At the time of his death in Othello in 1974, Reese was survived by his wife Carmen, his sons John M. Reese of Walla Walla and Robert W. Reese of Wenatchee, a daughter, Mrs. Donna Jean Montzhelmer of Seattle, and eight grandchildren. In an interview in 2010, John Reese remarked about his father that "he was a good father who tried to do a lot for his kids, and he did a good job of balancing his coaching with his family."

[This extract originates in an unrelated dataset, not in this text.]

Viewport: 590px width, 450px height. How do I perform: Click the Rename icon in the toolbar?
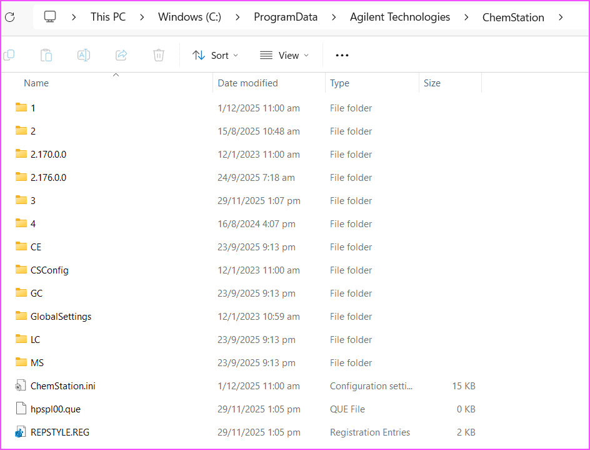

==Honors and accomplishments==
According to his obituary, "Reese was a member of the Cheney Masonic Lodge, the Shrine in Spokane, Kappa Sigma Fraternity, the WSU Crimson Circle, the EWSC Scarlet Arrow, and the Othello Rotary Club." Reese was active in a number of local organizations, including the Cheney Kiwanis (1935–1942), the Cheney Chamber of Commerce (1935–1953), and the sports and civics committee of the Spokane Chamber of Commerce (1957–1962).

Reese's former students often joined the coaching ranks themselves—according to one source in 1952, "his [Reese's] boys...now number well over a hundred in the coaching ranks of the Pacific Northwest", although in a letter of recommendation regarding Reese in 1950, a local high school coach claims that "at least two hundred coaches are passing on their athletic ways [who] have been tutored by the congenial 'Red' Head." Regardless of the exact number, the breadth of his influence in the local high school coaching ranks appears to have been considerable.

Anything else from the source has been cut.